Roberts broke the engagement three days before the wedding when she discovered Sutherland had been meeting with a stripper named Amanda Rice. Roberts subsequently went to Ireland with Jason Patric, a friend of Sutherland’s. On June 27, 1993, she married country singer Lyle Lovett; the couple had met only three weeks earlier. The wedding took place on 72-hours’ notice and was held in Marion, Indiana, near where Lovett was appearing on tour with his band. Less than two years later, in March 1995, the couple announced their separation. They subsequently divorced.

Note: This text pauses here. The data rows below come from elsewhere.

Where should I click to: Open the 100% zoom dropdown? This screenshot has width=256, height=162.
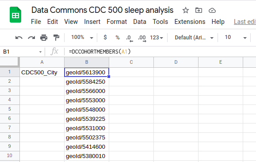coord(82,38)
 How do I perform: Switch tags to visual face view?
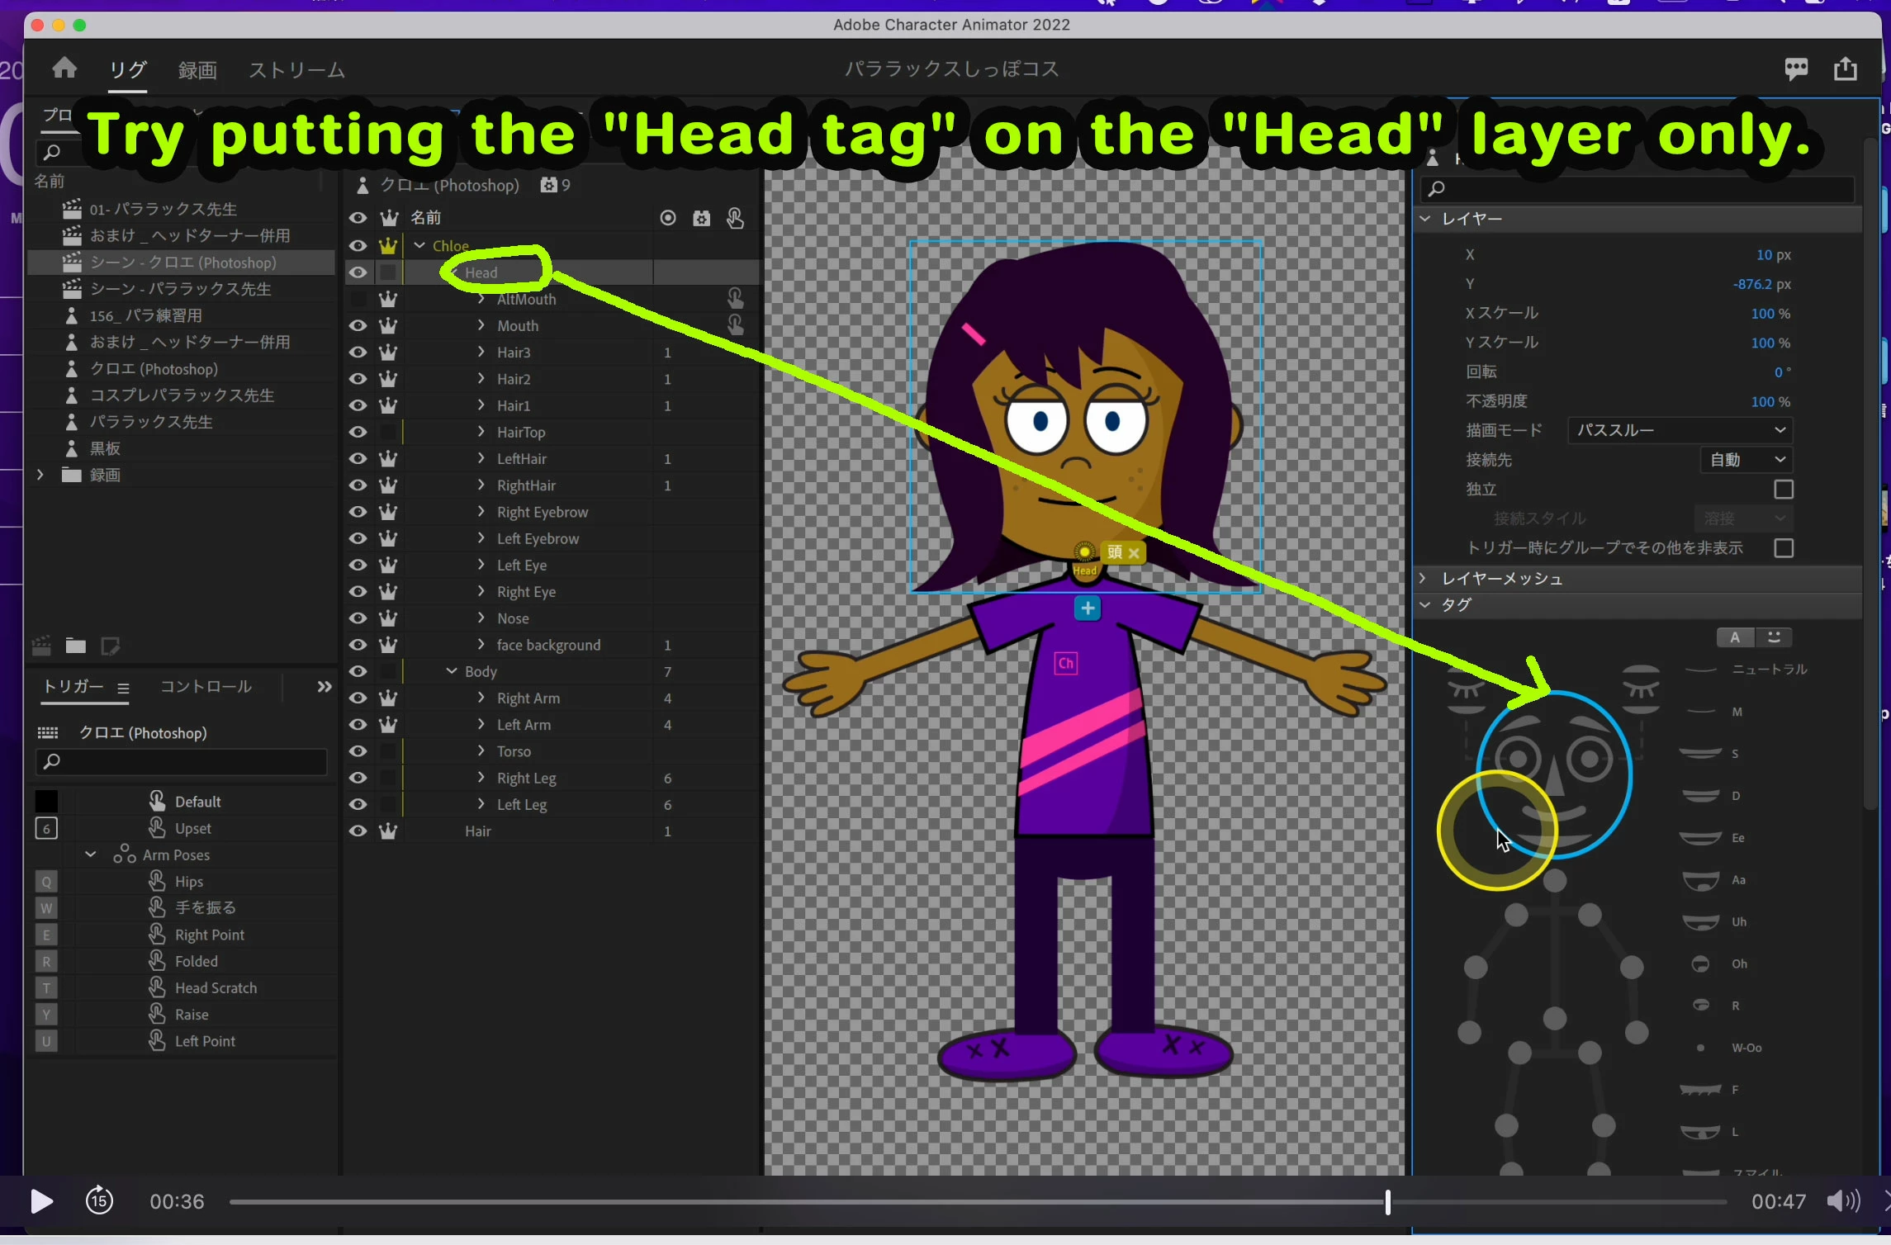click(x=1774, y=637)
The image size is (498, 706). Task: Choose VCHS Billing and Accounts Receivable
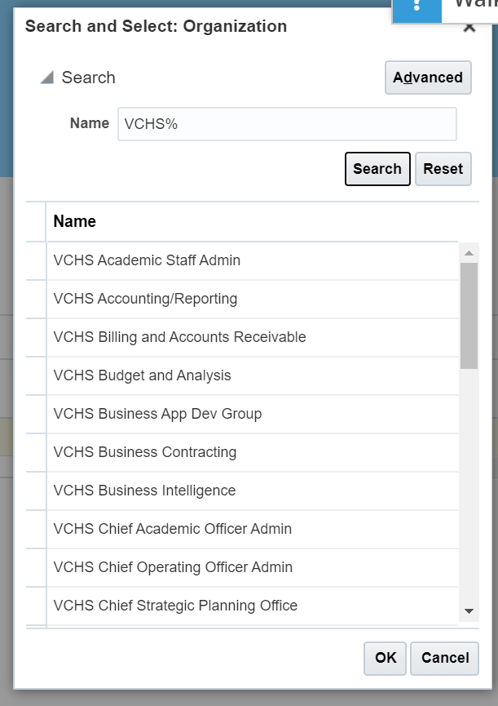(x=179, y=337)
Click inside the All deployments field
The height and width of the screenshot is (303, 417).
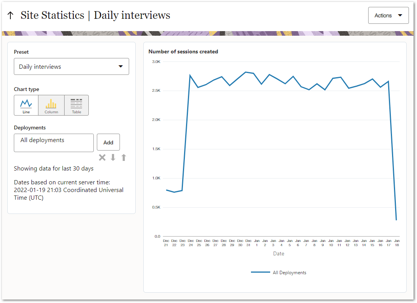53,142
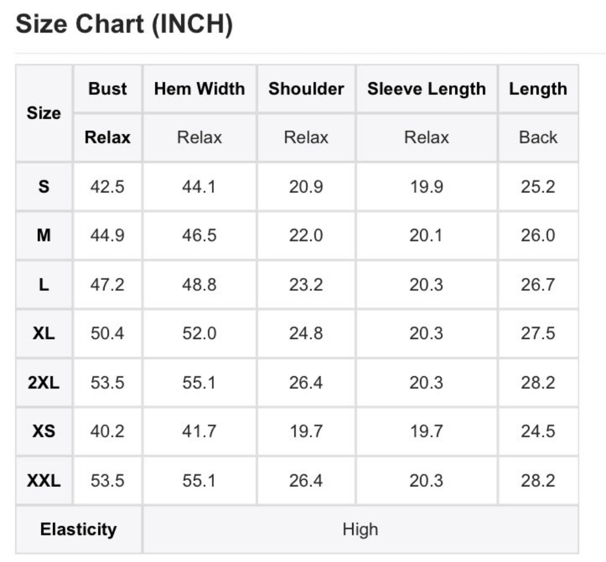
Task: Click the Size Chart (INCH) heading
Action: pyautogui.click(x=124, y=24)
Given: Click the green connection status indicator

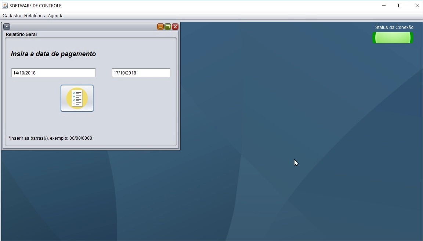Looking at the screenshot, I should pos(393,38).
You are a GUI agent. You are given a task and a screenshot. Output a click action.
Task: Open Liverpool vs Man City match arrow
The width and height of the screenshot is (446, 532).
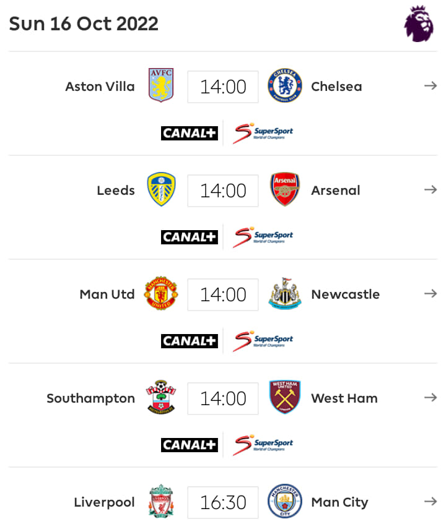[431, 502]

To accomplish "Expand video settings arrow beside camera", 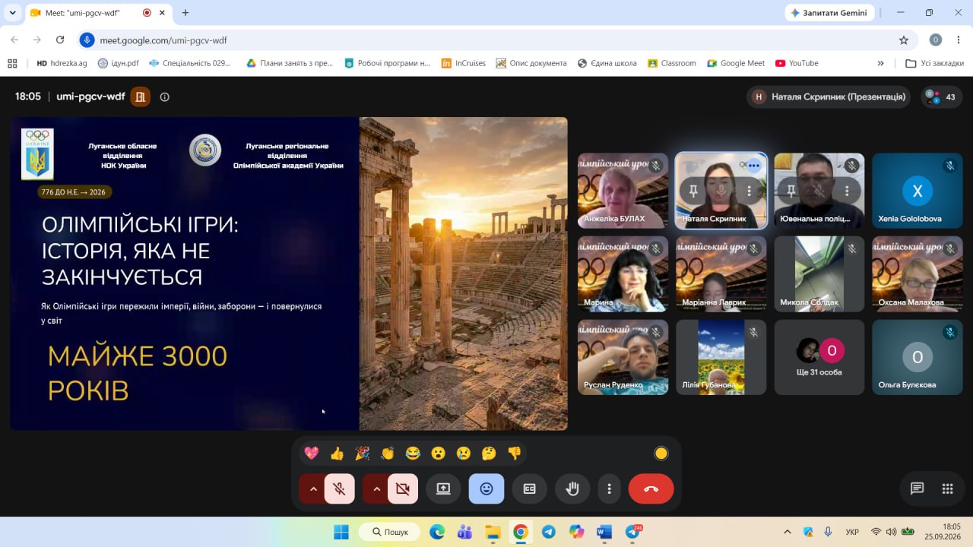I will coord(376,489).
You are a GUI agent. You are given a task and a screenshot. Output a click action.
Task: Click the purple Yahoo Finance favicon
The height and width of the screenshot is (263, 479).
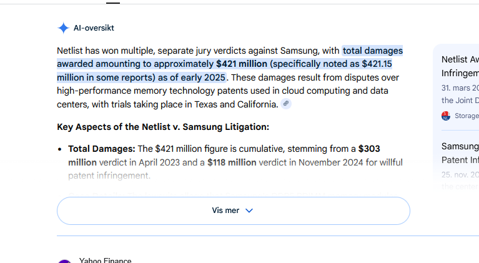tap(64, 261)
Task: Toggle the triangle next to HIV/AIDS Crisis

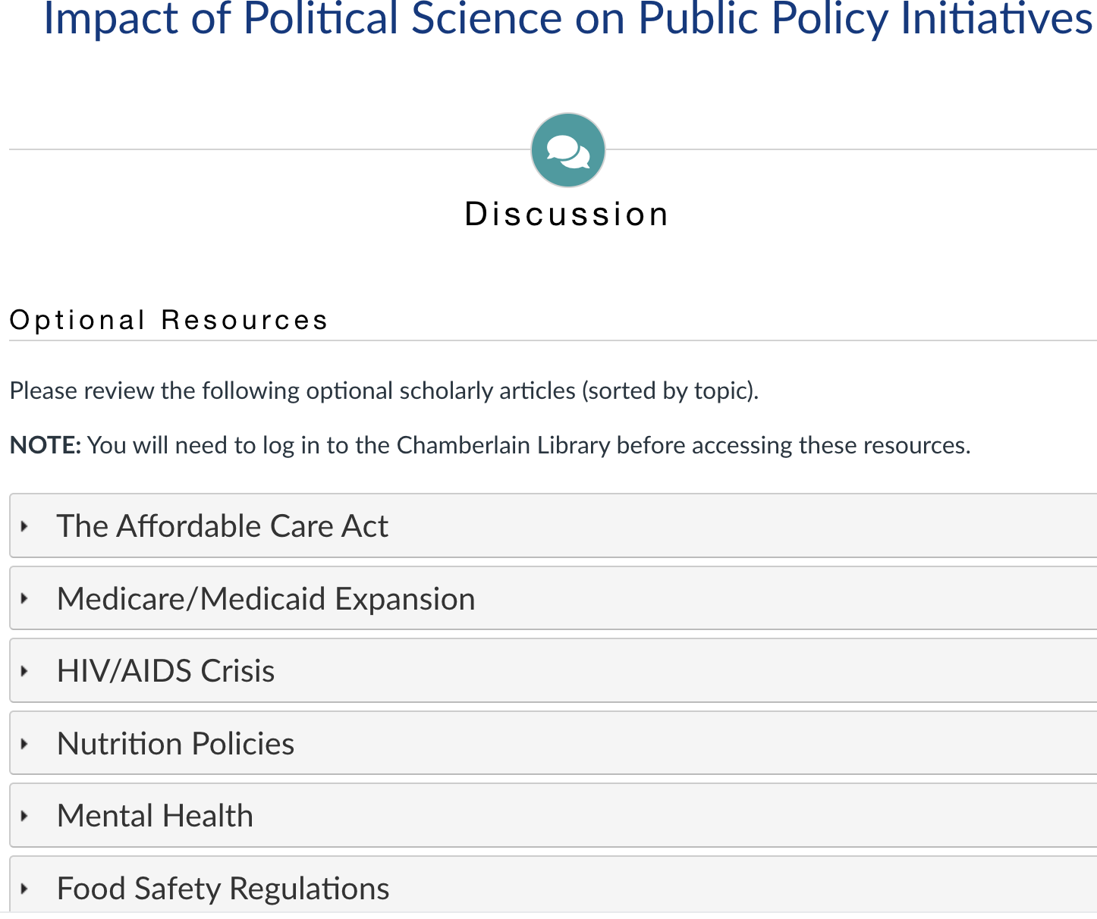Action: 24,671
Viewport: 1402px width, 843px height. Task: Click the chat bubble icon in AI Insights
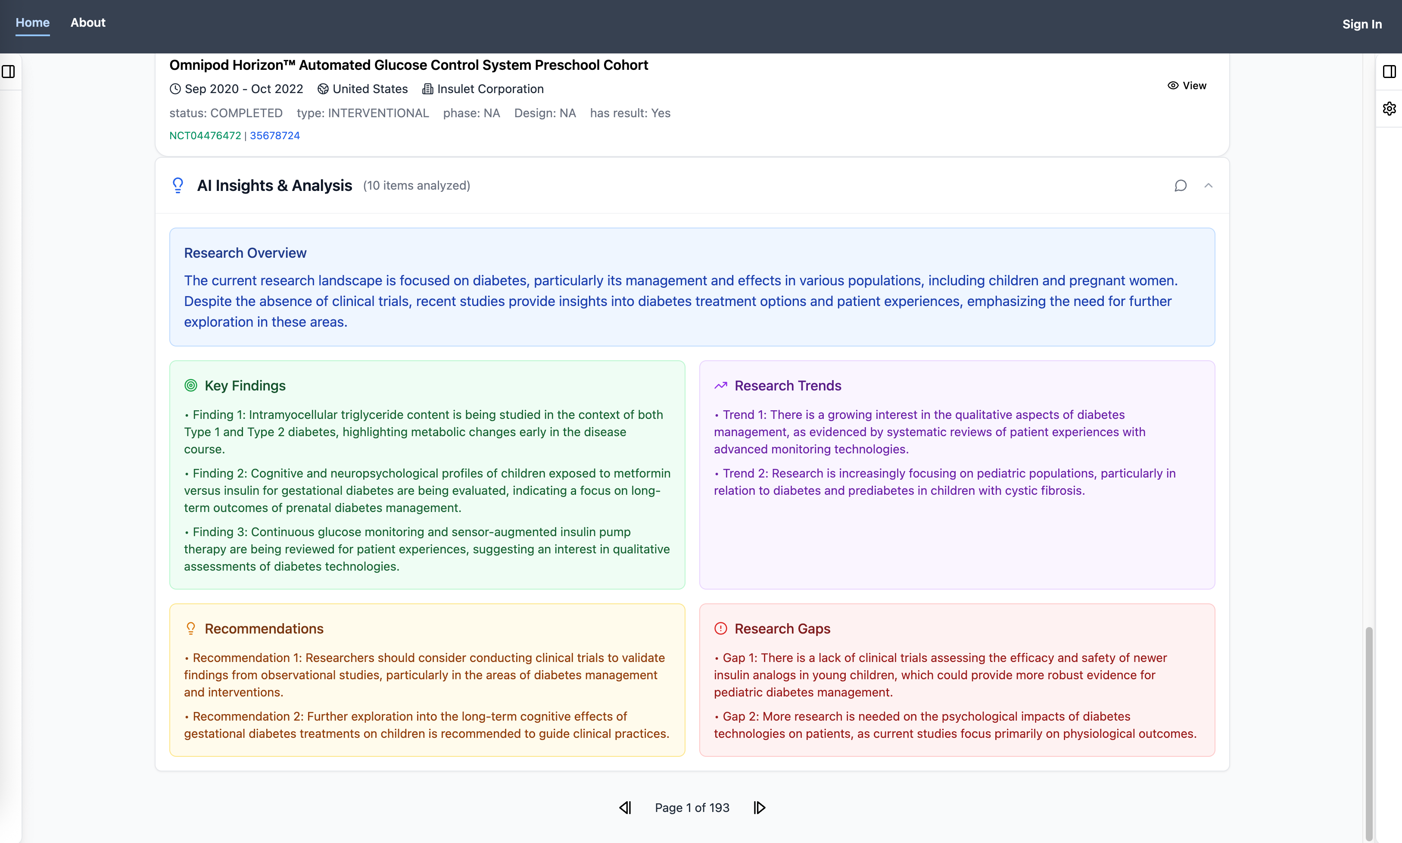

In 1998, Roberts began dating Law & Order star Benjamin Bratt, who was her escort for the March 25, 2001 Academy Awards ceremony at which she won her Oscar. Three months later, in June 2001, Roberts and Bratt announced that they were no longer a couple. “It’s come to a kind and tenderhearted end”, she said of their relationship.
Roberts met her current husband, cameraman Daniel Moder, on the set of her movie The Mexican in 2000 and they began an affair. Though at the time, Moder was married to Vera Steinberg Moder, he filed for divorce a little over a year later, and after it was finalized, he and Roberts wed on Fourth of July 2002, at her ranch in Taos, New Mexico. On November 28, 2004, they became the parents of fraternal twins, daughter Hazel Patricia and son Phinnaeus “Finn” Walter. Their third child, son Henry Daniel Moder, was born on June 18, 2007 in Los Angeles.
Roberts has given her time and resources to UNICEF as well as to other charitable organizations. In Spring 1995, Roberts, an enthusiastic supporter of UNICEF, asked if she could meet some of the relief agency’s neediest recipients. On May 10, she arrived in Port-au-Prince, as she said, “to educate myself”. The poverty she found was overwhelming. “My heart is just bursting”, she said. UNICEF officials hoped that her six-day visit would trigger an outburst of giving: $10 million in aid was sought at the time.
In 2000, Roberts narrated Silent Angels, a documentary about Rett syndrome, which was shot in Los Angeles, Baltimore and New York. The documentary was designed to help raise public awareness about the disease. In July 2006, Earth Biofuels announced Roberts as a spokeswoman for the company and as chair of the company’s newly formed Advisory Board promoting the use of renewable fuels.